Field-effect transistors based on organic single-crystals (SCs) have been often used as tools to investigate the intrinsic properties of organic semiconductors, due to the long-range order of the active medium.1,2 They can serve as light-sensing optoelectronic devices termed phototransistors (OPTs), if the semiconductor comprising the active channel is photosensitive.3 In recent years, research on OPTs has been active on bringing the best of organic materials, application-tuned functionality, to an increasing number of applications, e.g., light-induced switches,4 inverters,5 memory circuits,6 and highly sensitive image sensors.7 Typically, OPTs are more sensitive than photodiodes, with lower dark-levels, due to their built-in capacity of providing large signal amplification.7 Their responsivity (Rph) can be tuned by the voltage applied to source/drain/gate (S/D/G) electrodes.6 Unlike photodiodes,8 OPTs can reach external quantum efficiencies (EQEs) in excess9 of 100%, with spectral coverage depending on the materials used.
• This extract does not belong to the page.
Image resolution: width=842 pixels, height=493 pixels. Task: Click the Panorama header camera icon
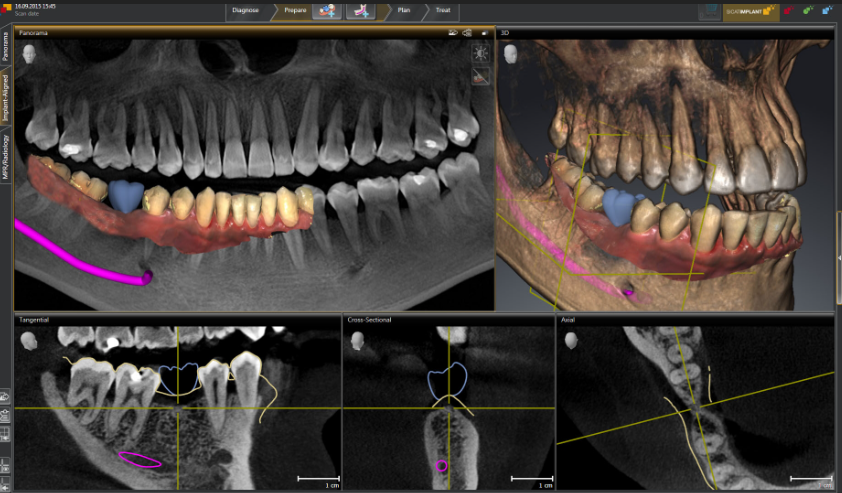click(453, 33)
To broaden the spectral response and increase charge-separation, heterojunctions (HJs) of donor and acceptor materials have been in used in OPTs.4,5 While this strategy is common practice in organic solar cells,10,11 its application to OPTs is still limited.7 Devices based on solution-processed blends exhibit low charge-mobilities (10−2 cm2 V−1 s−1), which limit the use of OPTs as regular transistors.4 By using single-crystals as active channels, this problem diminishes.3 Yet, until now, SC-based OPTs have been restricted to single-layer architectures, where spectral coverage is limited by the absorption range of the one single material used.3,6,7 To this end, further research on OPTs based on SC interfaces and bilayers is of primary importance to the development of high-performance optoelectronic devices.
In this letter, we present OPTs with an active layer comprised of SC rubrene on top of a PC61BM thin-film [Fig. 1]. Such OPTs operate at low-voltage (≤5 V), exhibit an average field-effect mobility () of 4–5 cm2 V−1 s−1, a ratio of 104, and a photosensitivity () of 104. They also show an extended responsivity over the entire visible region (400–750 nm) with EQE reaching 52 000%.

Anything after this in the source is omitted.